Todo aparenta ser más inclusivo en las nuevas generaciones. Aunque todavía existen sesgos, la realidad es que ideas que a los treintones en nuestra primera juventud nos hubieran parecido todavía escandalosas, adolescentes de secundaria y preparatoria las admiten casi de forma natural.
Hay un claro avance progresista en las dinámicas sociales en donde se inmiscuyen los y las jóvenes, lo que representa una bocanada de esperanza para quienes estamos convencidos de que las cosas pueden ser mejores y de que las personas podemos convivir entre nosotras enorgulleciéndonos de nuestras identidades diversas.
Pero no todo es tan bello. Al final siempre quedan restos, actos que parecen totalmente inocentes, pero esconden dogmas y aprendizajes añejos, decadentes, ideas rancias que se aferran a no morir con el paso generacional de la vida.
Pocas veces se reflexionan aquellos actos que nos hacen encajar en modas y usanzas y, es detrás de estas cosas, donde existen las más férreas imposiciones que por alguna extraña razón no dejamos ir.
Hablemos de la reciente oleada de las fiestas de revelación de género, esas en donde una pareja feliz decide hacer una fiesta para revelar en público el supuesto género de su futuro bebé.
Y digo supuesto, porque el género es un constructo social, que puede o no corresponder al sexo, y en general lo que están anunciando es la genitalidad de un recién nacido; de paso celebran la imposición de un género al mismo.
Nadie se pone a pensar que se trata de eso, de los genitales de un ser que aún no nace. Se pierden en la muy comprensiva emoción de tener hijos e hijas y en la muy entendible alegría de dar a conocer algo que consideran importante.
Pero más allá de eso, el mencionar los genitales de un bebé y, además asignarle colores, me parece un retroceso de décadas y décadas de evolución.
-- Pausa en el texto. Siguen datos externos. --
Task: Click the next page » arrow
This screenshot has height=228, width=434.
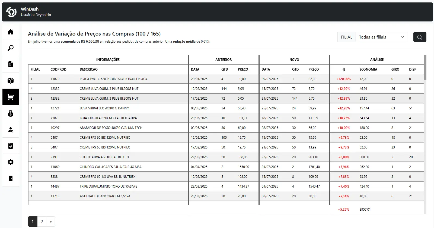Action: click(51, 221)
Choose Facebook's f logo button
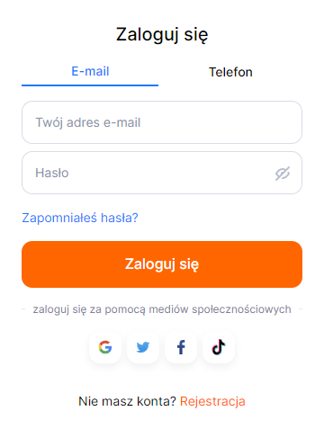 pyautogui.click(x=181, y=347)
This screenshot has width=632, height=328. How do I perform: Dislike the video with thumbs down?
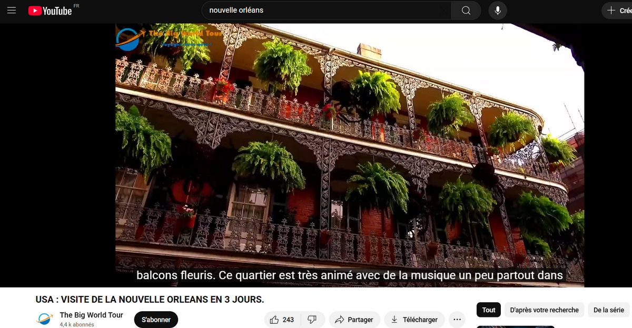[x=312, y=320]
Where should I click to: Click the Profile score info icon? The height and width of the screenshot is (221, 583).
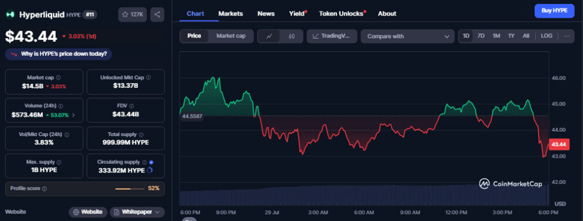44,189
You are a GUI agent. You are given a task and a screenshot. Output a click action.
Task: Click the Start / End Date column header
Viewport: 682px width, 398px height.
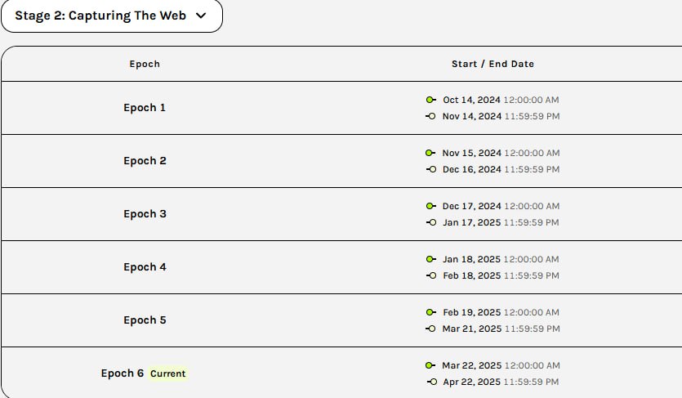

Nadie quiere comprarle ropa rosa al niño, ni ropa azul a la niña, porque se nos ha dogmatizado con asignación en función al papel que se supone debemos representan en función a nuestro sexo.
Nadie piensa en comprarle balones a una niña o trastes de cocina a un niño. Los roles se mantienen y siguen hasta nuestra edad adulta, delimitando nuestras personalidades a lo que alguien que no conocimos dijo que era correcto.
Y, por si esto no fuera lo suficientemente escandaloso, festejamos esta imposición, estos aberrantes límites, haciendo lucir humo azul para anunciar niños y humo rosa para anunciar niñas.
Esta imposición no es inocente. Tiene la intención de hacer permanecer años y años de violencia sistémica en donde, si bien, la opresión es hacia las mujeres, tampoco da mucho margen de libertad a los hombres que no cumplen con la heterónoma.
Difícil de ver a simple vista la relación entre una niña vestida de rosa y una niña asesinada en la equina, pero ahí está.
Las imposiciones de roles de género, ya de por sí son algo que no debería de existir, con más razón debería de verse como algo ridículo los actos circenses mal ejecutados que -no por norma, pero regularmente- conforman estas fiestas y que son expuestas en las plataformas sociales virtuales más recientes.
Confieso que, en cada fiesta de revelación de género que veo, siento el deseo interno de que ese niño o niña al crecer se revele y desprecie los colores que le hayan impuesto.